Large print fact sheet.

Heat packs 

Certain heat packs have caused burns and several fires due to incorrect use, or poor product design or manufacturing. This has resulted in the voluntary Australian Standard AS/NZS 5116 being created, which applies to heat packs that contain organic material such as wheat. 

Heat packs are commonly used for pain relief. If used on small children or babies for this purpose, the heat pack should be tested on an adult to prevent contact burns. 

A heat pack should never be used to heat bedding. This is because the heat becomes trapped, which may cause the organic material inside the pack to spontaneously combust.  

Be aware of the potential harm caused by these products and how to use them safely.

When buying a heat pack, ask for one that has been produced according to the voluntary safety standard.

Heat packs can cause fire and burns

A heat pack can be a fire risk when it is:

  • overheated in the microwave. Monitor heating and do not heat it for longer than what is stated in manufacturer’s instructions
  • reheated before it has fully cooled  
  • used to warm bedding, due to bedding material trapping its heat.

Tips for safer use

The following tips will help you to use a heat pack safely.

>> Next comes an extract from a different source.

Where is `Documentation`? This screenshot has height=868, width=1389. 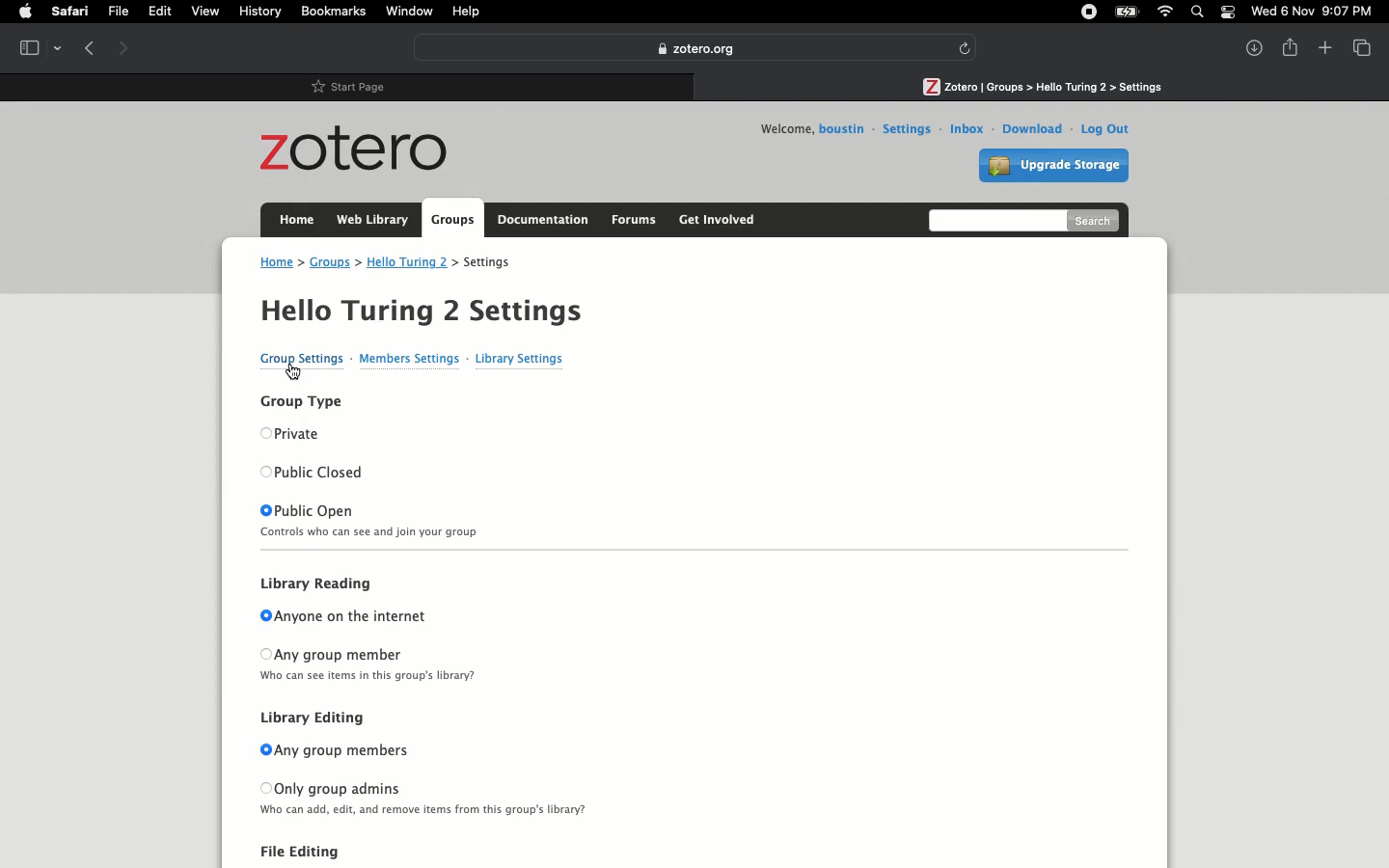
Documentation is located at coordinates (543, 220).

Heat packs should have clear heating instructions

Always follow the directions provided.

Lay the pack out evenly in the microwave

This will help prevent hot spots.

Do not overheat the pack

Never heat the pack for longer than specified on the manufacturer’s instructions.

Do not put a glass of water in the microwave with the heat pack

This has little effect in preventing a fire but can result in scalding.

Do not drop the heat pack directly onto exposed skin

This may cause contact burns especially in the very young and the elderly. Caution should be used if the heat pack is also a plush snuggle toy.

Do not use as a bed warmer

Bedding can prevent heat from escaping the pack, causing it to start a fire.

Do not reheat or store the pack away until it is completely cool

The product should be cooled first on a non-combustible surface, like the kitchen sink.

Monitor for signs of deterioration

If you notice a burned or charred smell from your wheat bag or that it is deteriorating or scorched, don't keep it. Leave it in the kitchen sink to cool down. After, throw it away. Also replace your heat pack after prolonged usage.

Ask if a heat pack meets safety standards 

To reduce the risk of burn injuries and house fires from heat pack, we joined Standards Australia to launch a voluntary safety standard.

The Standard is for heat packs that contain organic filling and include products aimed at children, such as plush toys with a removable heat pack. It specifies safety conditions for the heating instructions, design and manufacture of a heat pack. This allows you to have greater confidence in these heat packs.

The Standard, AS/NZS 5116:2016 - Microwavable heat packs - Wheat and other organic filling materials, can be accessed through the Standards Australia website. Suppliers and retailers are strongly advised to adopt this Standard.